Dataset items:
○ ○ ○ ○
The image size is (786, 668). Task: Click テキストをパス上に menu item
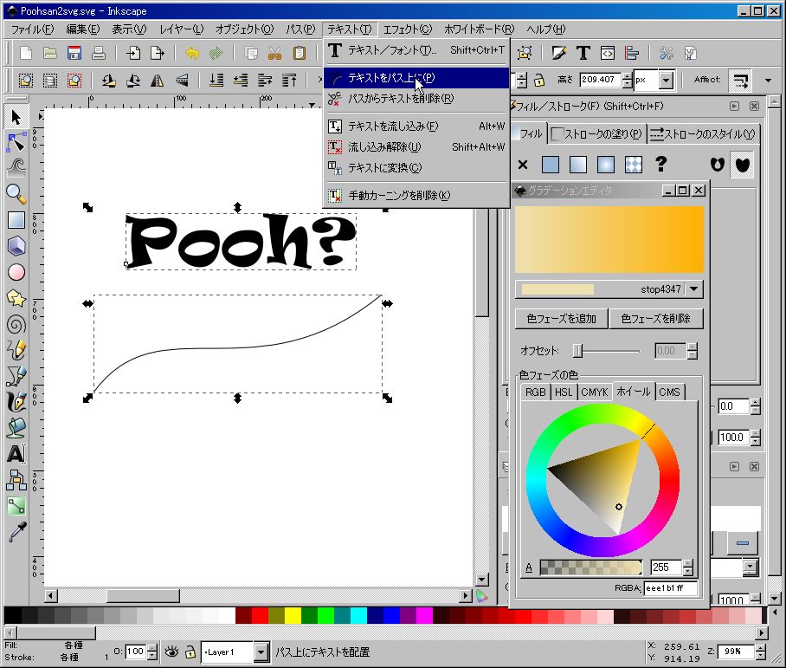391,78
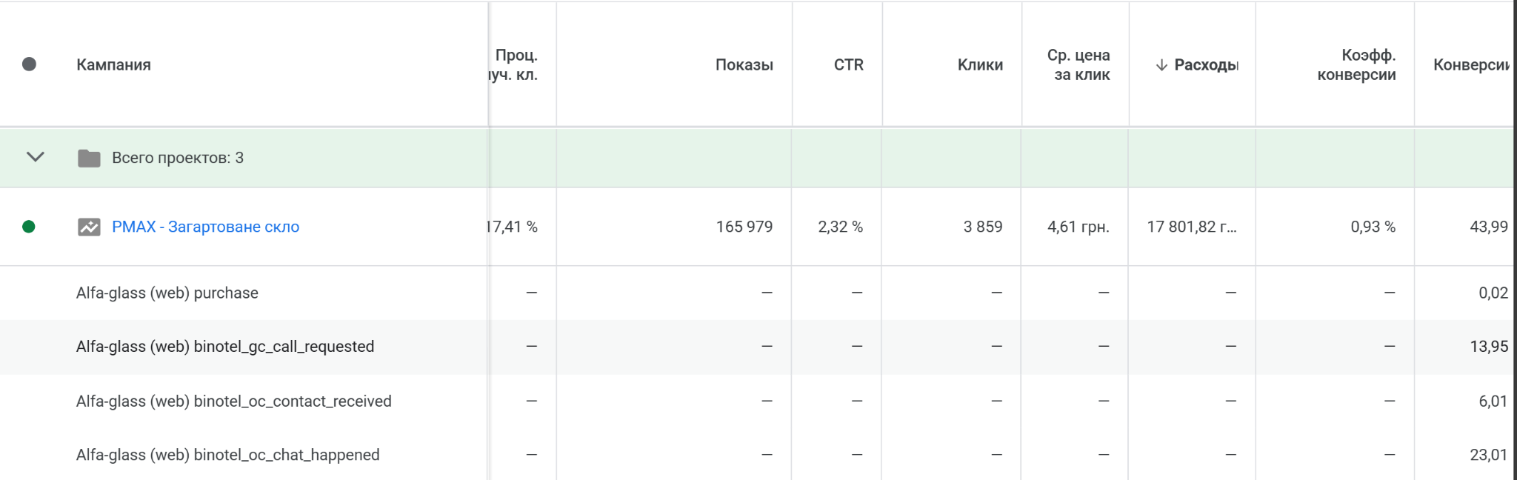Select the binotel_oc_chat_happened conversion row

pyautogui.click(x=228, y=454)
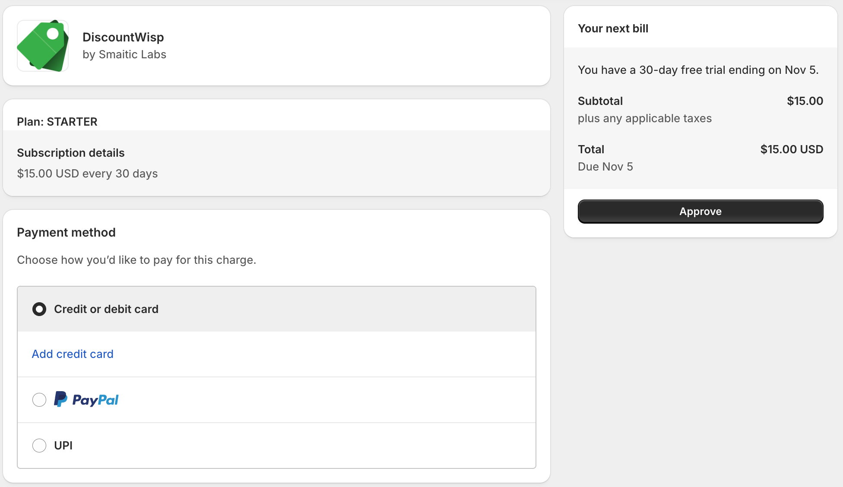Open the Add credit card link

[x=73, y=354]
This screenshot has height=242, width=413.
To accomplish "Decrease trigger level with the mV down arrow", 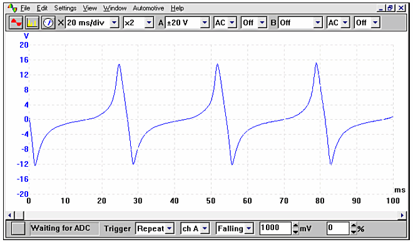I will tap(295, 232).
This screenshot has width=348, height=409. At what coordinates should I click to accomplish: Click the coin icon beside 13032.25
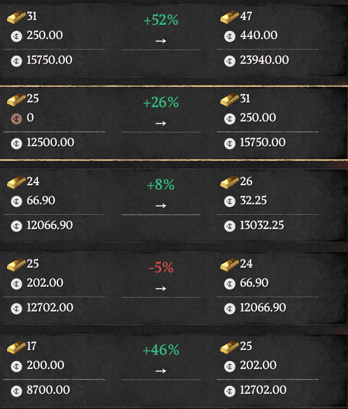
○ ○ ○ ○
> [Description of the task] Lines that contain "width" are the result; find them in the entries above and copy each one.

> [Solution]
This screenshot has height=242, width=413.
This screenshot has width=348, height=409. At what coordinates should I click to accomplish: Click the coin icon beside 13032.25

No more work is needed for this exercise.